## Record set
┄┄┄┄┄┄

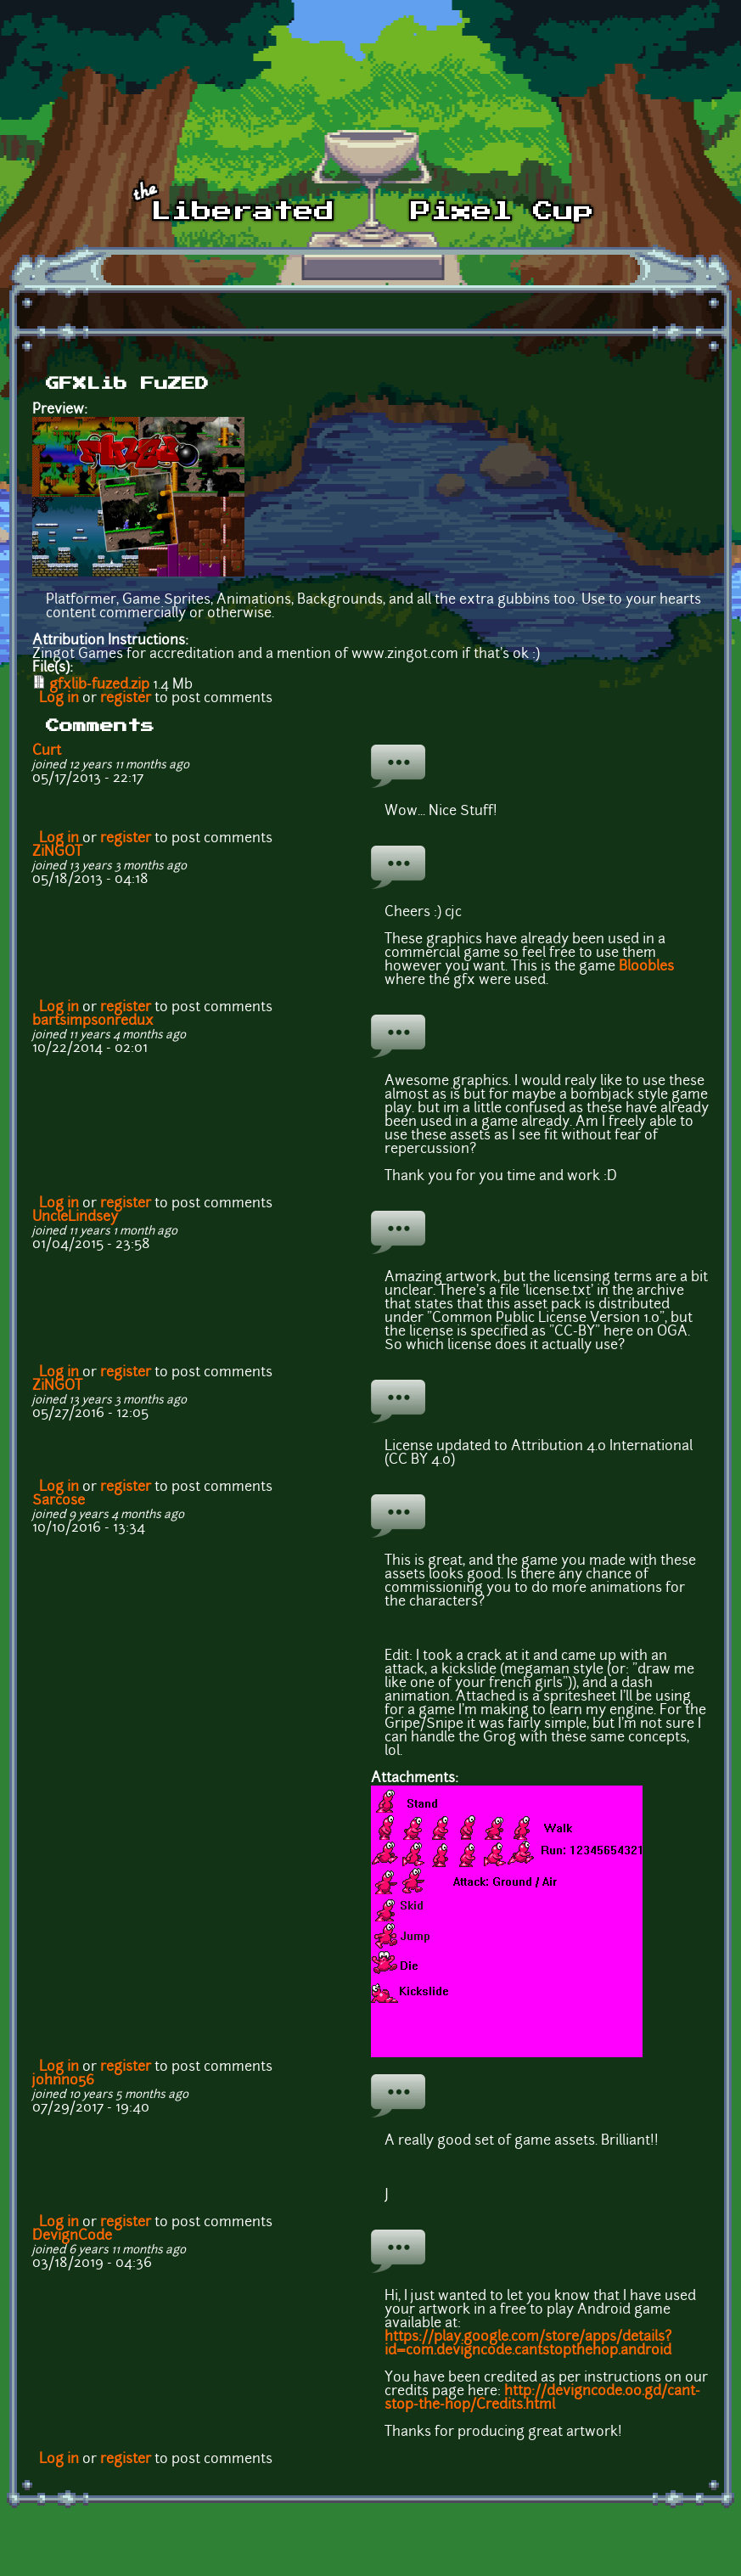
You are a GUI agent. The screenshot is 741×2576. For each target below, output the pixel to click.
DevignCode (72, 2236)
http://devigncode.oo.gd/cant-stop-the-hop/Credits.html (542, 2398)
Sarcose (58, 1501)
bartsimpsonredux (93, 1021)
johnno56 (63, 2081)
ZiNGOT (57, 852)
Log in (59, 699)
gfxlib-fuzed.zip (99, 685)
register (125, 699)
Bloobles (646, 967)
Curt (46, 751)
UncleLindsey (75, 1217)
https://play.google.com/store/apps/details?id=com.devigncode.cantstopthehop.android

┄┄┄┄┄┄

## Challenge
Return the records verbatim, starting at the line that contains "Bloobles (646, 967)" and continuing through the last line of the records.

## Answer to this exercise
Bloobles (646, 967)
Curt (46, 751)
UncleLindsey (75, 1217)
https://play.google.com/store/apps/details?id=com.devigncode.cantstopthehop.android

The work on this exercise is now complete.